### What you are asked to do
Pictures appear among the records below and must be omitted. Repeat exactly the lines from the line with "Privacy Policy (1152, 592)" to the line with "Privacy (41, 565)", both included.

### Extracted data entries
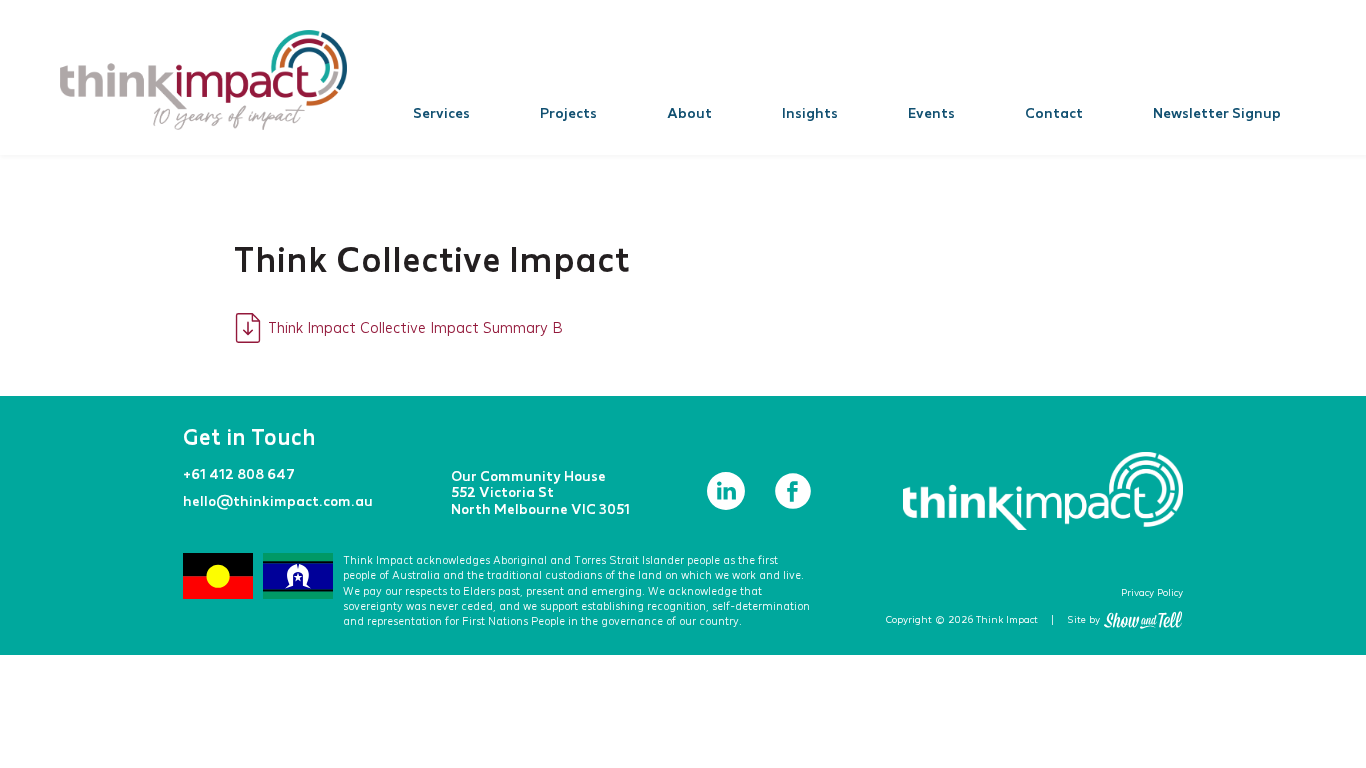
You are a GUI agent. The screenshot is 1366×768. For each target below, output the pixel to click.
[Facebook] (793, 504)
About (689, 112)
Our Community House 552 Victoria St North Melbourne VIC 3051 (540, 491)
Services (441, 112)
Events (931, 112)
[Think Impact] (203, 80)
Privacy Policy (1152, 592)
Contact (1054, 112)
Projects (568, 112)
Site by (1083, 619)
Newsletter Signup (1217, 112)
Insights (810, 112)
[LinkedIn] (727, 504)
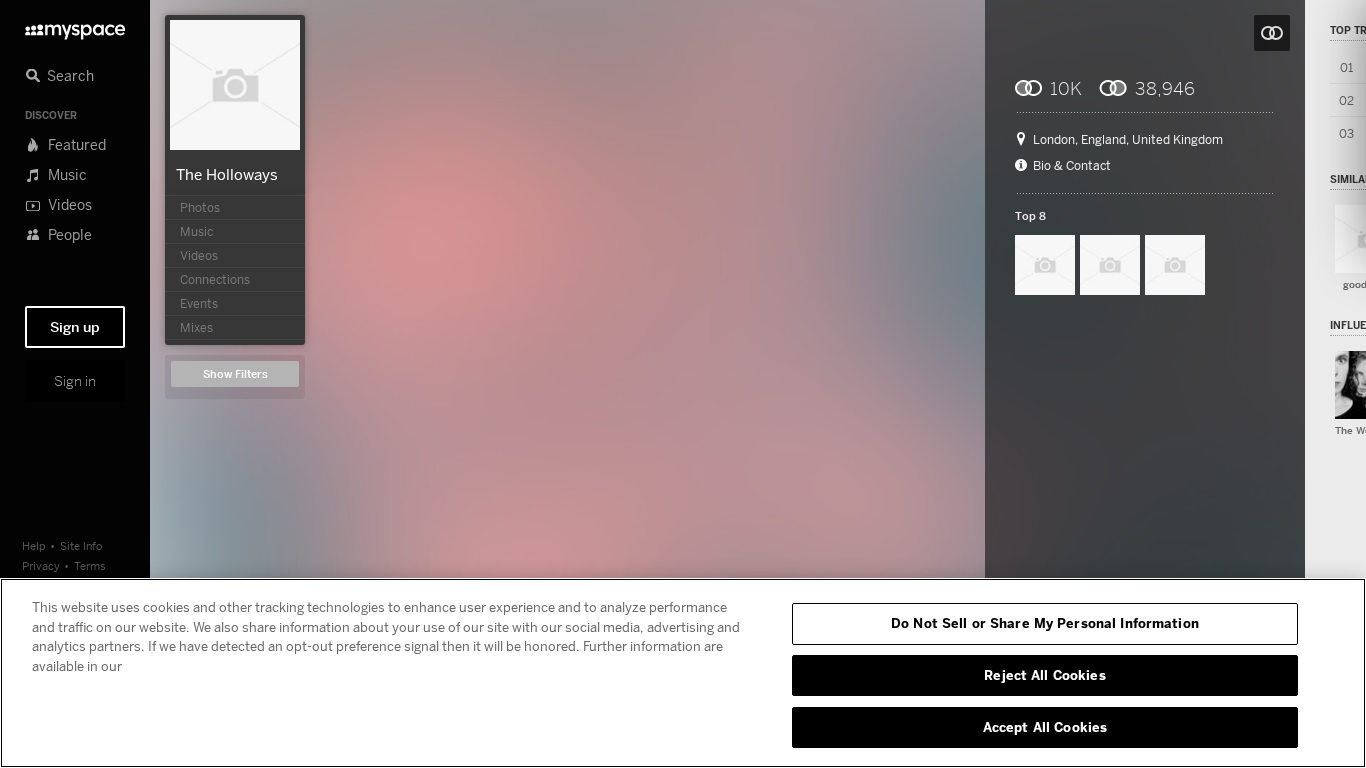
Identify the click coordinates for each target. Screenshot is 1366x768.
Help (34, 545)
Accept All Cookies (1045, 726)
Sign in (75, 381)
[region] (683, 673)
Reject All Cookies (1044, 675)
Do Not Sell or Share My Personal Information (1045, 623)
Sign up (75, 327)
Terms (90, 565)
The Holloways (227, 174)
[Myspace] (75, 26)
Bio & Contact (1072, 166)
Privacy (41, 565)
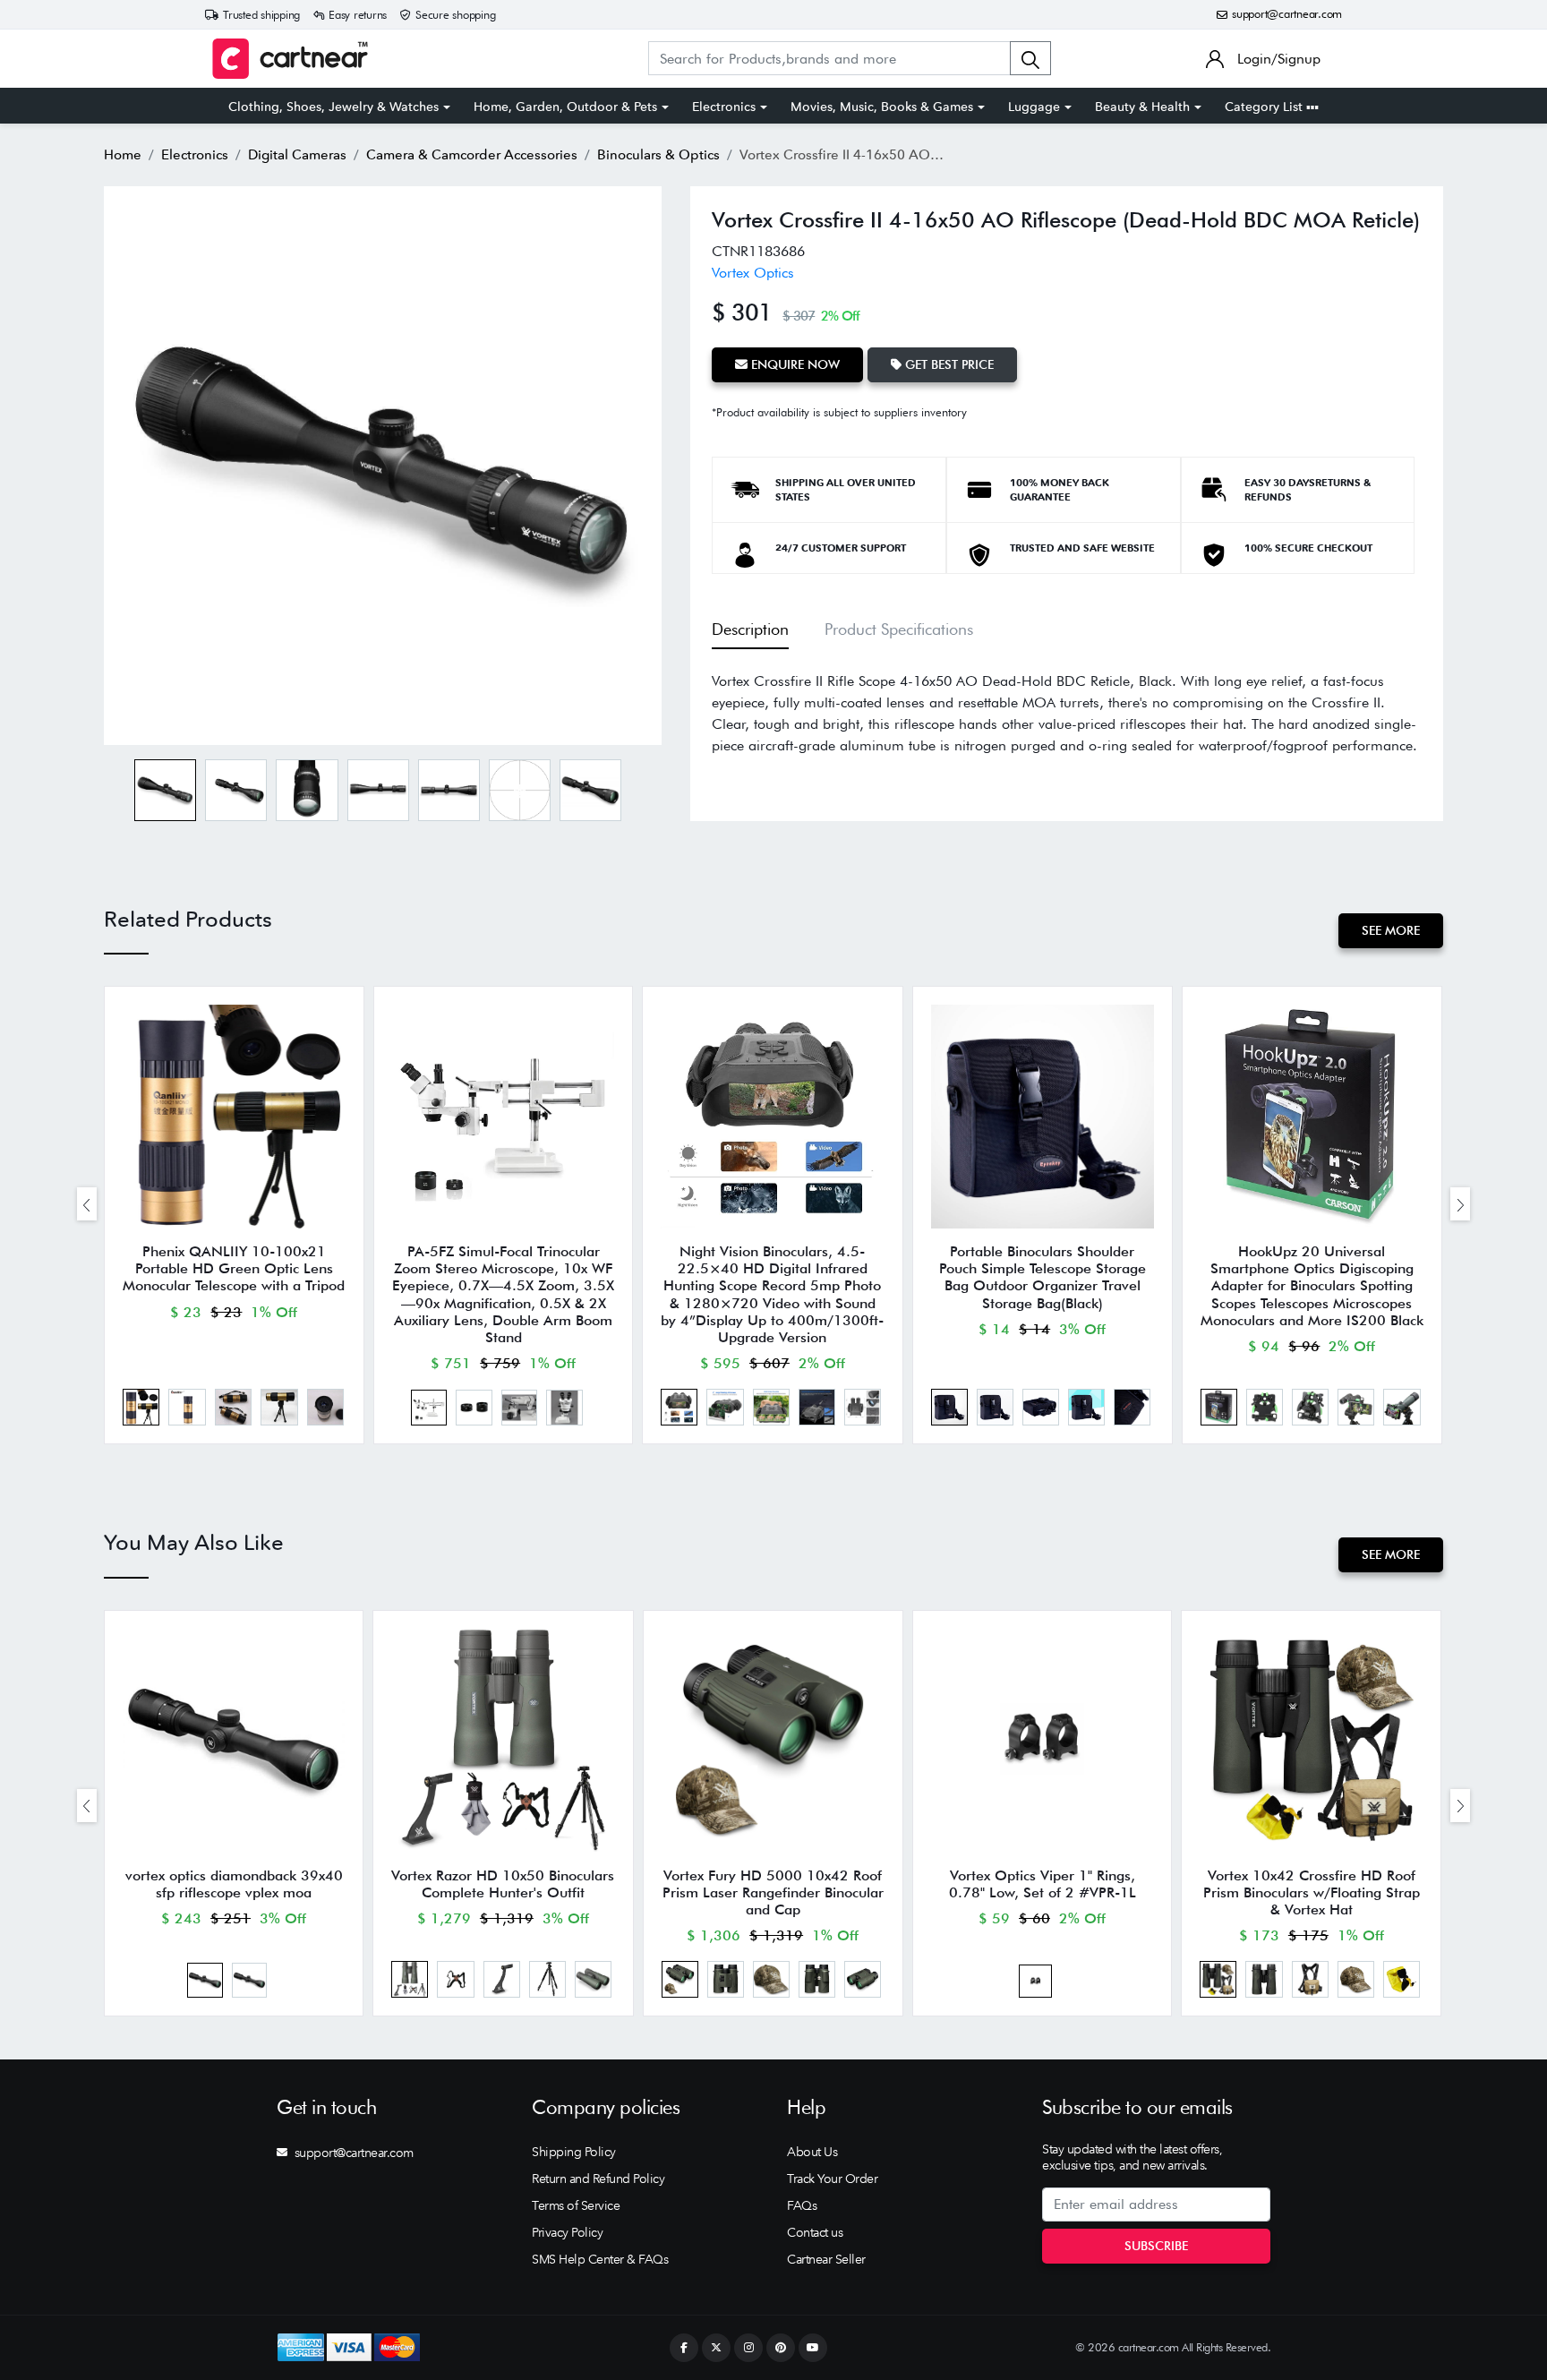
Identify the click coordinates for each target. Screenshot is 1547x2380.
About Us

### Output for this task
Privacy Policy (1152, 592)
Contact (1054, 112)
Projects (568, 112)
Site by (1083, 619)
Newsletter Signup (1217, 112)
Insights (810, 112)
[LinkedIn] (727, 504)
Identify the click coordinates for each target. Screenshot is 1366x768.
Help (34, 545)
Accept All Cookies (1045, 726)
Sign in (75, 381)
[region] (683, 673)
Reject All Cookies (1044, 675)
Do Not Sell or Share My Personal Information (1045, 623)
Sign up (75, 327)
Terms (90, 565)
The Holloways (227, 174)
[Myspace] (75, 26)
Bio & Contact (1072, 166)
Privacy (41, 565)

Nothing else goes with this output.